OBJECTIVE:
Copy the passage on schooling in Afghanistan word for word, from "Now, says President" to "have been trained.".

EXTRACT PROVIDED:
Under the Taleban, fewer than a third of the children of Afghanistan attended school. Ninety-seven percent of Afghan girls received no education at all. And during more than two decades of occupation and civil war, eighty percent of Afghanistan’s existing schools had been either severely damaged or destroyed.

Now, says President George W. Bush, “The people of Afghanistan are moving forward”:

“Afghanistan still has many challenges, but that country is making progress, and its people are a world away from the nightmare they endured under the Taleban.”

Since the end of Taleban rule in October 2001, the number of Afghan boys and girls enrolled in schools has tripled to well over three-million. The U.S. has helped rebuild over two-hundred schools to date, and aims to rebuild or rehabilitate another three-hundred in 2004. In addition, twenty-five million textbooks have been printed and distributed and almost two-thousand classroom teachers have been trained.

Guardaafereen Amiri, of Parwan, north of Kabul, is one of them. She was among a group of Afghan women educators visiting the U.S. to attend an intensive teacher-training course. Ms. Amiri says that, “We had five years at home and we forgot everything. Now we came back to our work and we need more education and helpful methods for teaching.”

Another teacher, Nargis Ahmadzai, a native of Logar, southwest of Kabul, says, “We suffered a lot of sadness during the war, and we hope [our fellow] teachers will work hard with the children because they are the future of Afghanistan.” And says Ms. Ahmadzai, “This is the start of a new educational era in Afghanistan, and the learning of new teaching methods is a great gift for the system of education in Afghanistan.”

EXCERPTED DATA:
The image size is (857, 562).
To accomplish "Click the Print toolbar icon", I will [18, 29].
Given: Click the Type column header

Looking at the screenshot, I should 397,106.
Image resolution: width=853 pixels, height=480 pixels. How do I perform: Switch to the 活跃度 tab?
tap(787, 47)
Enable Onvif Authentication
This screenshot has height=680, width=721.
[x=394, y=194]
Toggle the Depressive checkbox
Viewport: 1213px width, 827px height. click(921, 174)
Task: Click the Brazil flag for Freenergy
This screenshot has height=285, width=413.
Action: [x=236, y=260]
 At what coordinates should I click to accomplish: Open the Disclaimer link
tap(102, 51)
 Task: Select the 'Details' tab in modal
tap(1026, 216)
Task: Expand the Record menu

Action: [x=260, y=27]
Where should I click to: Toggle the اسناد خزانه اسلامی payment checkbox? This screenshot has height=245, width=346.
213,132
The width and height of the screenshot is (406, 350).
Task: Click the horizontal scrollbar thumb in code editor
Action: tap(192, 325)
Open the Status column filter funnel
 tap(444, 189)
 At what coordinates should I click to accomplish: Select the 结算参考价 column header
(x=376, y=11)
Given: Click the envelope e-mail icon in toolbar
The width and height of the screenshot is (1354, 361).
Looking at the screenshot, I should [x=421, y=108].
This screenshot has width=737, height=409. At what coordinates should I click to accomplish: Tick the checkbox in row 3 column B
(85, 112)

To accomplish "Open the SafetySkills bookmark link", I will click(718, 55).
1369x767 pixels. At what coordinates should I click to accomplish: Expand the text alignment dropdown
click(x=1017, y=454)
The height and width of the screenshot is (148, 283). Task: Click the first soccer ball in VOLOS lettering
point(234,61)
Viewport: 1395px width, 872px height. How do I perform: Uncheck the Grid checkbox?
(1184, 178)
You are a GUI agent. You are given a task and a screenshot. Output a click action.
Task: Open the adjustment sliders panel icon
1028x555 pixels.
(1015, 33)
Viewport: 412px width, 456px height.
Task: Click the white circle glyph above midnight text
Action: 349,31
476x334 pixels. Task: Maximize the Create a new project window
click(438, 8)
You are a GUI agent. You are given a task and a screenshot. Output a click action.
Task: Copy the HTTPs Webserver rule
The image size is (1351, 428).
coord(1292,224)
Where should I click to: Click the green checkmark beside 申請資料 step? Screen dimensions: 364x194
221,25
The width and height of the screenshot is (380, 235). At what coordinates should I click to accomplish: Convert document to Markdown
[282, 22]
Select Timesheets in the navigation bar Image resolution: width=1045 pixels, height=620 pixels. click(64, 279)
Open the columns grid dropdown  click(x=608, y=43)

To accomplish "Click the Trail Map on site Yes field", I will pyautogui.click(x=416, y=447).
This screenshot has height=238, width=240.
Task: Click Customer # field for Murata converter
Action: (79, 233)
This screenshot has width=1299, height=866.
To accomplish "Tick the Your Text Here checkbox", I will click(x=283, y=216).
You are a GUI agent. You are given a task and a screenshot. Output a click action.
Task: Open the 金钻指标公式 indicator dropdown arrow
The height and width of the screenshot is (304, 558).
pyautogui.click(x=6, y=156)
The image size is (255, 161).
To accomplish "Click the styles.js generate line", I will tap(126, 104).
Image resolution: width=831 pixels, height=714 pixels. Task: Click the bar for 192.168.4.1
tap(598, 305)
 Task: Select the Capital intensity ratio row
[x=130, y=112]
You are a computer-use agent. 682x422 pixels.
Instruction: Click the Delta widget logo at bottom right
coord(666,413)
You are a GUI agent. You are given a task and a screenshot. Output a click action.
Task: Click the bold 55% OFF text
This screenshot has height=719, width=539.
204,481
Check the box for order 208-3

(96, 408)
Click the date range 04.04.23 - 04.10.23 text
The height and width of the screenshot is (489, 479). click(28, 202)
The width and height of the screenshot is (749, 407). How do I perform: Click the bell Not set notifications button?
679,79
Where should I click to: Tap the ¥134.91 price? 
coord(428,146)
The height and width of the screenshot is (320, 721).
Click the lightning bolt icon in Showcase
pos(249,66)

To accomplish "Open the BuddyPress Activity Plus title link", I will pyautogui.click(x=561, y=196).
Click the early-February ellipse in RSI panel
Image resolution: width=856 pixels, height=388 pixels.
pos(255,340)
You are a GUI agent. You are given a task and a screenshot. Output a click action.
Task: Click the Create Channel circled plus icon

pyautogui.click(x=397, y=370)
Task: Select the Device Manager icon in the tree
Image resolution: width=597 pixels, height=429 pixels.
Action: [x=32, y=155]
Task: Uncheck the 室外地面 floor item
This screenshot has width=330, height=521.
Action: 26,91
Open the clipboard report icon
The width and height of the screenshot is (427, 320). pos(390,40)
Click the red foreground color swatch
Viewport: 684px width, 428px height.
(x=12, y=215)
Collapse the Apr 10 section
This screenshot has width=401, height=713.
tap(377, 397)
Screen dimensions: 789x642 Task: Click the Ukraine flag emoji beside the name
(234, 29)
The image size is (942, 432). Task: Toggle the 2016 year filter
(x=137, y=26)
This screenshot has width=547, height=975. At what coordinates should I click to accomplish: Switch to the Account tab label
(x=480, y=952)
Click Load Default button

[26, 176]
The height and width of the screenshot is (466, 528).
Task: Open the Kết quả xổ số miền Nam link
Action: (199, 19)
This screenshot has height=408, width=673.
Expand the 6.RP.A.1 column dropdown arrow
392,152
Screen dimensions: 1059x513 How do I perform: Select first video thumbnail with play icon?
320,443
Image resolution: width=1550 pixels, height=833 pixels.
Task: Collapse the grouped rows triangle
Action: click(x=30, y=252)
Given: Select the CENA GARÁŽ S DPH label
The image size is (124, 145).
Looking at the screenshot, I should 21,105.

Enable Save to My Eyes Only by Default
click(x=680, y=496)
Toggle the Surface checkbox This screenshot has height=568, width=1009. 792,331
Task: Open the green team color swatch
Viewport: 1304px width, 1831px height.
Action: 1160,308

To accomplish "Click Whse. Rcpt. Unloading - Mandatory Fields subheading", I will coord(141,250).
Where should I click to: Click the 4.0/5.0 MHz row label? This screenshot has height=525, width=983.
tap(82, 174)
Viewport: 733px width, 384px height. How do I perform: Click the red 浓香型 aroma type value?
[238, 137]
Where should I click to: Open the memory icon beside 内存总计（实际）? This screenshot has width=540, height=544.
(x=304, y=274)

FULL OUTPUT:
Now, says President George W. Bush, “The people of Afghanistan are moving forward”:

“Afghanistan still has many challenges, but that country is making progress, and its people are a world away from the nightmare they endured under the Taleban.”

Since the end of Taleban rule in October 2001, the number of Afghan boys and girls enrolled in schools has tripled to well over three-million. The U.S. has helped rebuild over two-hundred schools to date, and aims to rebuild or rehabilitate another three-hundred in 2004. In addition, twenty-five million textbooks have been printed and distributed and almost two-thousand classroom teachers have been trained.